那家丁和程二舅對話的聲音雖小,小可卻聽得分外明白,待那家丁也退下之後他便壞笑道:“族長大人親自屠狗去了,他說今晚要做頓好的款待咱們。”
楊嬌糾結道:“難怪那條叫作青龍的狗被禁了食,原來是要餓空它的腸胃準備殺了吃啊?這也太殘忍了點吧?我從小就喜歡狗狗,捨不得它死,要不你去和你未來岳父說一聲,要他看在你的面子上別殺它好嗎?”
“要他看在我的面子上成全你?你神經病吧楊壯士!我嶽……呸,族長不是去殺狗的,你放心好了。”小可說罷便起身在這間會客廳裡四處察看起來,楊嬌和樑隊、程爸這三顆腦袋不斷隨着他方位的轉換移動着,直轉到三人脖子都酸了,他們終於忍不住詢問小可究竟在做什麼。
小可正色道:“我在找那部古書啊!”
“什麼?”程爸氣得五官都扭在了一起,他放低了聲音卻嚴厲的說:“不是跟你講好了別打那部書的主意嗎?你再惹出亂子來大夥該怎麼辦?他女馬的,早知道你小子這副德性,真不該跟你說出夏家這些秘密的。”

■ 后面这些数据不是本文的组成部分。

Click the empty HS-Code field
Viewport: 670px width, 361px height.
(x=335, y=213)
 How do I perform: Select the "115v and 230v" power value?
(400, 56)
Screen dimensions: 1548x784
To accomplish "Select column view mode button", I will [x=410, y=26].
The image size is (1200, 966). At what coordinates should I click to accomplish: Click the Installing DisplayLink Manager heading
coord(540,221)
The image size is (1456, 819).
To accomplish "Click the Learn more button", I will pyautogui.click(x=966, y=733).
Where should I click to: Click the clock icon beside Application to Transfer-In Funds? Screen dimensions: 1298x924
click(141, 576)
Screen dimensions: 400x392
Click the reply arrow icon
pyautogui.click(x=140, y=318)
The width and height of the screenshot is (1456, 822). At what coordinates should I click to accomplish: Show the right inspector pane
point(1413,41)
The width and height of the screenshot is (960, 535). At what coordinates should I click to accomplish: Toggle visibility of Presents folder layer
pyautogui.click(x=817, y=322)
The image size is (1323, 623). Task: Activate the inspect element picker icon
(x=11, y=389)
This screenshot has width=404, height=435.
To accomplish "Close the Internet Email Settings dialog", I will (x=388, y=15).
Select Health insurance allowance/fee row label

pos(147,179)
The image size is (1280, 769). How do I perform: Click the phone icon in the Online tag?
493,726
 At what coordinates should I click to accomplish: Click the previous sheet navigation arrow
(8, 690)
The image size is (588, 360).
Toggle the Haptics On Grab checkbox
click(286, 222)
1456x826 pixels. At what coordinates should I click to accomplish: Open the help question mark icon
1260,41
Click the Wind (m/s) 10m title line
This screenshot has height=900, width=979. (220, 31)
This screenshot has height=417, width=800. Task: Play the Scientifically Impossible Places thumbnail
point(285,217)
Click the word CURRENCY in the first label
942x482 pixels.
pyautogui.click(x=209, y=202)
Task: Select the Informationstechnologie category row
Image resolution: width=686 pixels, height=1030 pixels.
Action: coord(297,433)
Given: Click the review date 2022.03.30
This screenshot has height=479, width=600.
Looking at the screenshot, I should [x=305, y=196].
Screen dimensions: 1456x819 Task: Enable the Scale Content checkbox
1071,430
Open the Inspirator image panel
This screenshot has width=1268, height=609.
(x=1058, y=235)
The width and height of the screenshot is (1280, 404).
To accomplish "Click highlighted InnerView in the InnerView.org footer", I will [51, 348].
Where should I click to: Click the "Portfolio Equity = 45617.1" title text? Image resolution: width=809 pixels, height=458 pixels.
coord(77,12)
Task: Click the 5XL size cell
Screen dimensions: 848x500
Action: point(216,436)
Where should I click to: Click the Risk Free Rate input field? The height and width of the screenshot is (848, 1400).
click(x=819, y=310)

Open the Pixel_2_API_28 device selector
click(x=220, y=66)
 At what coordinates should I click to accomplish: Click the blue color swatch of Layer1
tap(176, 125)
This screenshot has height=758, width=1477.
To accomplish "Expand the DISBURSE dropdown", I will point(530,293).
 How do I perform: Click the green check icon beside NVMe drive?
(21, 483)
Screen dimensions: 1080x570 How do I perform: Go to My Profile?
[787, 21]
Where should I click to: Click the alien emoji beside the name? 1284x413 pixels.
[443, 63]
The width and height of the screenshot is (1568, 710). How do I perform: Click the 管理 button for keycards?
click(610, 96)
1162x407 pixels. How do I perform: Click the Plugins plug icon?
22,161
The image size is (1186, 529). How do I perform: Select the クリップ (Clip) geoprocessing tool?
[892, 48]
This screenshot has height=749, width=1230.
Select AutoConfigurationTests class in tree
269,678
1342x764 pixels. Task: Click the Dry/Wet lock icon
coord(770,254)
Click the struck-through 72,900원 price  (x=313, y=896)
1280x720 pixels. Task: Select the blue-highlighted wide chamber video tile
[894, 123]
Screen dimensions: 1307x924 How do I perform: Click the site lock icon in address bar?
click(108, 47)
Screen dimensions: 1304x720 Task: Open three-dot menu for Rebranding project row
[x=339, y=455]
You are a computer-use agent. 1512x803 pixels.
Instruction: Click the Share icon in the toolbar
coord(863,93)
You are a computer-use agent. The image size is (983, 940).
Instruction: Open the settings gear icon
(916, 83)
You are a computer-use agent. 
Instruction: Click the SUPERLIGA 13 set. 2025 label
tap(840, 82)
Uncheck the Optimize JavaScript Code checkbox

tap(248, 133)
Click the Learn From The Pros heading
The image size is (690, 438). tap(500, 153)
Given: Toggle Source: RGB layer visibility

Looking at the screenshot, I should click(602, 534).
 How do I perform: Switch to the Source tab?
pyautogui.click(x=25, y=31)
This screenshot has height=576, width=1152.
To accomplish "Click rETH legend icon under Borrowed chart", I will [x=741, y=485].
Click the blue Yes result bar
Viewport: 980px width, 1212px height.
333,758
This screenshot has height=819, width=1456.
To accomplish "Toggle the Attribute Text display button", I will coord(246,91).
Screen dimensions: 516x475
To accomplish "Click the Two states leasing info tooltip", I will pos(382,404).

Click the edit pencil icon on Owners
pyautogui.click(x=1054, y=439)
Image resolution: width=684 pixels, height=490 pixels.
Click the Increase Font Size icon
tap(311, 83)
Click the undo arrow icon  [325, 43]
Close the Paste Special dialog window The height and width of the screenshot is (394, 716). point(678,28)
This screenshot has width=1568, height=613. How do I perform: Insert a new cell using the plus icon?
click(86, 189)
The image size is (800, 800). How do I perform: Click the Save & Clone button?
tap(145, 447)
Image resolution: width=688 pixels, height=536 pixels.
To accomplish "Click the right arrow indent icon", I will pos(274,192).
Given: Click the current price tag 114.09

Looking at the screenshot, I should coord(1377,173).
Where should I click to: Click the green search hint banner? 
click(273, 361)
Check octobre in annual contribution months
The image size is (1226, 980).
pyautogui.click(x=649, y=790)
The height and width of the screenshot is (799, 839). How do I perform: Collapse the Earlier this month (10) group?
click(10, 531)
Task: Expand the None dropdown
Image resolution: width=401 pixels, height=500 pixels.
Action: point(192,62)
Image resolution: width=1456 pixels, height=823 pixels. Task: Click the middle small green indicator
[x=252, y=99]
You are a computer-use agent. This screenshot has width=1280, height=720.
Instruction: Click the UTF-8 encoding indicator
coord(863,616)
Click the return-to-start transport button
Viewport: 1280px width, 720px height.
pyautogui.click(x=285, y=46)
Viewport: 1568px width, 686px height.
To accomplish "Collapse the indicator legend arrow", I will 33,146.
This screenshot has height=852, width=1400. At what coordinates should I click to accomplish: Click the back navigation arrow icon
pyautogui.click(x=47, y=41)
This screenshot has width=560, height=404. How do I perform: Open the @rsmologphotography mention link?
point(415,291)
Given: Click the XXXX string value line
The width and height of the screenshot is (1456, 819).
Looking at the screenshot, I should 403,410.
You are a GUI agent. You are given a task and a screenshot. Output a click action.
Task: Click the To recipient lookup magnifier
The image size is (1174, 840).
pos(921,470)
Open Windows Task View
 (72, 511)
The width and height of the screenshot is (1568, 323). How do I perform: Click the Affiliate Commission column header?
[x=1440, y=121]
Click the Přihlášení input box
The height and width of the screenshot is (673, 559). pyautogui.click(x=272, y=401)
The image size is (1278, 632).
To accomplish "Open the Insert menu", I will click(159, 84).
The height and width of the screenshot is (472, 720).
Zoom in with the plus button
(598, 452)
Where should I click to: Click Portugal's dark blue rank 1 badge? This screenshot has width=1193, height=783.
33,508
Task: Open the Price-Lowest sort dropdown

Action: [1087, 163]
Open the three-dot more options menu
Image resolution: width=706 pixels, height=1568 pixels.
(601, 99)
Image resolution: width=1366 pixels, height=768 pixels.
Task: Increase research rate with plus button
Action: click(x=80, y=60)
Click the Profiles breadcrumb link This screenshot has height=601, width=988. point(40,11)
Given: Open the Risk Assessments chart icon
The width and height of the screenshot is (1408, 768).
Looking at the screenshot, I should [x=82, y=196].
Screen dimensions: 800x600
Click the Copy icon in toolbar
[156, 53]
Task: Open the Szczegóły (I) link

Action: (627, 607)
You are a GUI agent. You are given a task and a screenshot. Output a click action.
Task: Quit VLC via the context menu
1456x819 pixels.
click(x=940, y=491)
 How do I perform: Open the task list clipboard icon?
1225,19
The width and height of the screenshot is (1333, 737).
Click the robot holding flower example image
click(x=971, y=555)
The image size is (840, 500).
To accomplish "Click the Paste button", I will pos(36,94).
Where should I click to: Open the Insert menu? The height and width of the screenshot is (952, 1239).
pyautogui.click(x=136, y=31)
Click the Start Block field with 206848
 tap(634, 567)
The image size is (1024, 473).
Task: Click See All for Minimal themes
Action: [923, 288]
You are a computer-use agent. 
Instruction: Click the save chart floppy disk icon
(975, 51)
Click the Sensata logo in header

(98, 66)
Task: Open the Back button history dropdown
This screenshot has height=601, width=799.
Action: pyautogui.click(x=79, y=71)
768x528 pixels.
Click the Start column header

楊嬌笑道:“程叔,你就認命吧!有他在還會有大事化小的好事兒發生嗎?”
樑隊到是對得罪了夏家之後可能遭到的報復全不理踩,他撫着那支三八大蓋饒有興致的觀察着小可搜索的方法並試着介入到他的思維方式當中去,他時不時的出言提點小可某桌角之後、某橫樑上面等不易察覺到的位置。
“大梁,你小子長進不小啊,這都學會火上澆油了?我跟你說,真出了事兒你還得揹着我跑,否則我變成厲鬼……”
樑隊嘻笑着打斷了程爸的話:“得了吧你,就你還變成厲鬼?只怪你多嘴和這小子說了些他不該知道的情況,我才懶得揹你跑呢,你死了活該!你死後頂多變成一隻長舌鬼,我還會怕你半夜找上我嗎?”
楊嬌並不清楚小可在找尋的古書是何物,她問過兩位長輩之後卻想不明白小可爲何會如此熱心,她好奇的問:“喂,你這麼下功夫找它做什麼?”
“只是想借來看看而已,”小可回道:“我總覺得這桃源谷居民的先祖完顏夏都是歷史上一位驚天動地卻被宋、金雙方刻意隱去的大人物。”
“說得就像你是搞歷史研究的專家似的!”楊嬌說:“可是,你怎麼知道那麼珍貴的書籍會放在這進門第一間的會客廳;而不是和大砍刀一樣保存在祠堂裡呢?”
小可回道:“寶貝放在最顯眼的地方反而最不易被人察覺到。我這是在碰運氣,我要是知道它在哪兒還用得着到處亂翻嗎?這不是在一寸一寸地皮的找嗎?
我只是在想,這客廳喚作“不全堂”,大概祖先給此處起這樣的名字就是在提醒後人:老祖宗留下的好東西並非全都在這間屋子裡,例如那柄大刀就放在了祠堂,剩下的一件寶貝自然是還在這裡的!我分析的有道理吧?”
“我了個去!”
“……”
“你妹!”
小可躥高伏低在不全堂中找尋了好一陣子,期間那名家丁前來爲衆人換熱茶時他還刻意的佯裝出了安逸閒坐的樣子,待家丁退下之後他又開始了四下翻查古書的行動中。
直找了一刻多鐘他卻仍然一無所獲,小可掃興的坐到了程二舅的位置上,他將雙手擱在扶手上出神的思考起來,靈光閃過他突然站起了身來。
楊嬌問道:“怎麼啦,凳子底下有機關嗎?”
“你很有想法,跟我學做……”小可止住後話並回過身去,他向座位後面那堵牆上正對着的一幅畫望去,只見那是一幅頗有些年代的潑墨山水畫,畫面中佔據了一半篇幅的畫面中展現的是一條灰狼站在青山之上對月嗥叫,而它身旁的一株枯樹卻把這條狼凸顯得猶爲孤寂淒涼;與這畫面相對的是佔了另半邊畫面的草體字,這潦倒脫略的字體更顯襯出這條狼的無傍無依。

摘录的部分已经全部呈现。